◆ Task item
Among the entries that follow, find the lines containing the string "computer" and copy them.
*** Opening Exercise data ***
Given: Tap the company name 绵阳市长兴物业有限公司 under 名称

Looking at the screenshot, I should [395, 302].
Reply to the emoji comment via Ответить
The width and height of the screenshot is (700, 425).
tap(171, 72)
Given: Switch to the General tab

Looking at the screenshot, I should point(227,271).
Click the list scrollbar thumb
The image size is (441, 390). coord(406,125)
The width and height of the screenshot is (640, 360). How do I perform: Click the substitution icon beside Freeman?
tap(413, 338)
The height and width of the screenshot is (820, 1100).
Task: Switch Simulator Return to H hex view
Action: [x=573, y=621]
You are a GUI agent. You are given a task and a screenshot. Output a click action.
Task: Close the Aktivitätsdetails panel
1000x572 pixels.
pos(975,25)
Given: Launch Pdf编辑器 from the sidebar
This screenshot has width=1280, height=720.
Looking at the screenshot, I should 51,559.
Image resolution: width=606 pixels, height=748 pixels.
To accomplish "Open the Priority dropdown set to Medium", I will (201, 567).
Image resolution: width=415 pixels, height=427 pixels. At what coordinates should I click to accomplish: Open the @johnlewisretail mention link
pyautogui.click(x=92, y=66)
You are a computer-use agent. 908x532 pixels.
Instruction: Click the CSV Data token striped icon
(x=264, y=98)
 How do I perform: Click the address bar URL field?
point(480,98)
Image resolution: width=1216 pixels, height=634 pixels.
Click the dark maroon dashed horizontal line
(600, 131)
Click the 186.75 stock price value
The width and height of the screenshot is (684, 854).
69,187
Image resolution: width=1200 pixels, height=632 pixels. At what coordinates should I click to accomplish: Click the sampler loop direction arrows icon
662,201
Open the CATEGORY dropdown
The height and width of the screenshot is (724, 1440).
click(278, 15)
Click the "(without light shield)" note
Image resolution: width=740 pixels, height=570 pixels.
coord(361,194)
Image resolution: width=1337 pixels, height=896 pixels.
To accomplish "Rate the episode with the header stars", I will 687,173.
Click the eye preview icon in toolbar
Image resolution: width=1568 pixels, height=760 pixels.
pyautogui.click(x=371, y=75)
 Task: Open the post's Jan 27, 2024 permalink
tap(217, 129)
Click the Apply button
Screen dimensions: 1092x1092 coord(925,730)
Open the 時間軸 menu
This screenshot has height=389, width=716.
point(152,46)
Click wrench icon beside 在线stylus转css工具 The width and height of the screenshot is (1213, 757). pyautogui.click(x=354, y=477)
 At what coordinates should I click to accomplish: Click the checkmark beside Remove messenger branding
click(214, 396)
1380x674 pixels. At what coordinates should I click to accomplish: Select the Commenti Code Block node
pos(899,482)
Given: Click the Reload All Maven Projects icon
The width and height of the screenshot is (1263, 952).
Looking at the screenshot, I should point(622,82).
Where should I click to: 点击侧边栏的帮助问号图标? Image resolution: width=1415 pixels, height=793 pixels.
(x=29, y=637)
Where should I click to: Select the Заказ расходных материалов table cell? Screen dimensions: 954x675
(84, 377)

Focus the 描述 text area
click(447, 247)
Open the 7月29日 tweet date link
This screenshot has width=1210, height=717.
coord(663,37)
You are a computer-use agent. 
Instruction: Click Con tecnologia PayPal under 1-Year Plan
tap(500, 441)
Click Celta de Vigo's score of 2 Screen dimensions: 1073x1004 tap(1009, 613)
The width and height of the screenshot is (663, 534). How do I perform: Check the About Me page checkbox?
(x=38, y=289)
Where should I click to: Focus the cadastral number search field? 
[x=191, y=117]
*** Closing Exercise data ***
◆ Output for this task
You are a computer-use agent. 908x532 pixels.
You are a computer-use agent. 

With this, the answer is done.